A new survey of business leaders in the U.S., U.K. and Germany found many major cyber incidents from the past few years went unnoticed by the majority of respondents.
CA Veracode commissioned a report to investigate the level of understanding and breach awareness among managerial and board-level directors and executives at companies around the globe. The survey received responses from 1,403 business leaders — including owners, partners, chairpersons, chief executives, managing directors, and other board or senior-level managers and directors — the majority of whom were located in the U.K. (653) and U.S. (506), with some respondents from Germany (244).
The results were stark, with only one major cybersecurity incident since 2013 with breach awareness above 50% — the Hillary Clinton email scandal (68%). Fewer than 50% of respondents said they had heard of NotPetya (15%), Heartbleed (17%), the Office of Personnel Management (OPM) (18%), Equifax (28%), Target (32%), WannaCry ransomware (34%), the CIA Vault 7 leak (46%) and Yahoo (46%).
Yvette Connor, chief risk officer at Focal Point Data Risk in Tampa, Fla., said the low levels of breach awareness were not “surprising at all.”
“We are facing a crisis in cybersecurity. For too long, companies and boards have viewed cybersecurity as a technology issue ending with CIOs and CISOs, or as a compliance matter driven by auditors,” Connor told SearchSecurity. “The role of oversight at the board level needs to evolve. It is not about the board needing to know all about issues like Apache Struts vulnerabilities, but rather these leaders asking hard questions about how preparedness and risk mitigation are being handled and pressing for qualitative information on progress.”
Other experts agreed. Jim Ivers, vice president of marketing for the software integrity group at Synopsys Inc. in Mountain View, Calif., said, “Security is all too often an afterthought or a reactionary exercise that kicks in when business gets disrupted or an incident hits close to home. If it isn’t affecting, or at least threatening, the bottom line in a tangible way, it won’t impact day-to-day decision-making.”

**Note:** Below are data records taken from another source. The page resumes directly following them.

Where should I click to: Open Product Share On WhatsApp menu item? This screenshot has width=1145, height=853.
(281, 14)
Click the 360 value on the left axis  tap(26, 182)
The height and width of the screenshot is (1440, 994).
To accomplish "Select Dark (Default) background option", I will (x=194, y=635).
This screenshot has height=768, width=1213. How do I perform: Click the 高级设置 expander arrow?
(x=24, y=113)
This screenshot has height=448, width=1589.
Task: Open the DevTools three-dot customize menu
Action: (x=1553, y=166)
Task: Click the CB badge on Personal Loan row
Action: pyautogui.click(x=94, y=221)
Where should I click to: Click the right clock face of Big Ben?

James Plouffe, lead solutions architect at MobileIron in Mountain View, Calif., was surprised at the low breach awareness of certain incidents.
“It’s somewhat understandable that breaches like Equifax, OPM and Target have lower awareness insofar as they affect mostly North American companies and people. But NotPetya and WannaCry had global reach, and while the Vault 7 breach affected primarily the U.S. government, the disclosure of those tools has global implications,” Plouffe told SearchSecurity.
Cyber incidents leading to inaction
Beyond being unaware of breaches, CA Veracode noted in its report, “Securing the Digital Economy,” that “nearly half of business leaders [stated] that none of the high-profile cyberattacks had caused them to rethink their approach to cybersecurity,” and one-third of British and German business leaders reported that their businesses [did] not plan to take any steps to improve overall cybersecurity in the next 12 months.”
Yvette Connorchief risk officer at Focal Point Data Risk
U.S. respondents didn’t fare much better, as only one in 10 cited the Target breach, the JPMorgan Chase breach, the Yahoo data breach and the Equifax data breach as “cases that had caused their organizations to rethink cybersecurity.”
Travis Smith, principal security researcher at Tripwire in Portland, Ore., said executives didn’t need to be briefed on all the latest cybersecurity incidents, but they should have basic breach awareness for attacks on organizations similar to their own.
“If your competitor is under attack by cybercriminals, you’re either next or you were the previous victim. However, for individual vulnerabilities or malware families, the CIO is probably the highest executive who needs to be aware of such information,” Smith told SearchSecurity. “The best advice for IT administrators is to understand your infrastructure and your market to determine what your risk profile is. If a new vulnerability or cyberattack hits the news cycle, which could ultimately affect your business, then run that information up the chain to get the appropriate exposure. Remember, though, that executives want solutions, rather than problems.”
Plouffe said IT can often have trouble communicating security issues because “it’s vitally important to address the risks without seeming alarmist.
“The folk tales of Henny Penny/Chicken Little or The Boy Who Cried Wolf are instructive: If everything is an emergency, then nothing is an emergency,” Plouffe said. “Superficially, things like Heartbleed and the Apache Struts vulnerability may seem equally catastrophic, but while virtually every company probably had some implementation of OpenSSL that could be affected by something like Heartbleed, not every organization uses Apache Struts. IT and infosec practitioners need to be able to give frank, accurate, and comprehensible appraisals of what the real risk is and how to mitigate it.”
Connor said breach awareness throughout the executive suite is important, because “technology touches everything, so technology and cybersecurity risks require a truly collaborative effort.
“It is imperative for leaders across human resources, legal, facilities and other functions to have an active seat at the table in these dialogues,” Connor said. “These stakeholders need to understand their role in security and how they can do their part — in both defining risks and confronting them as a team.”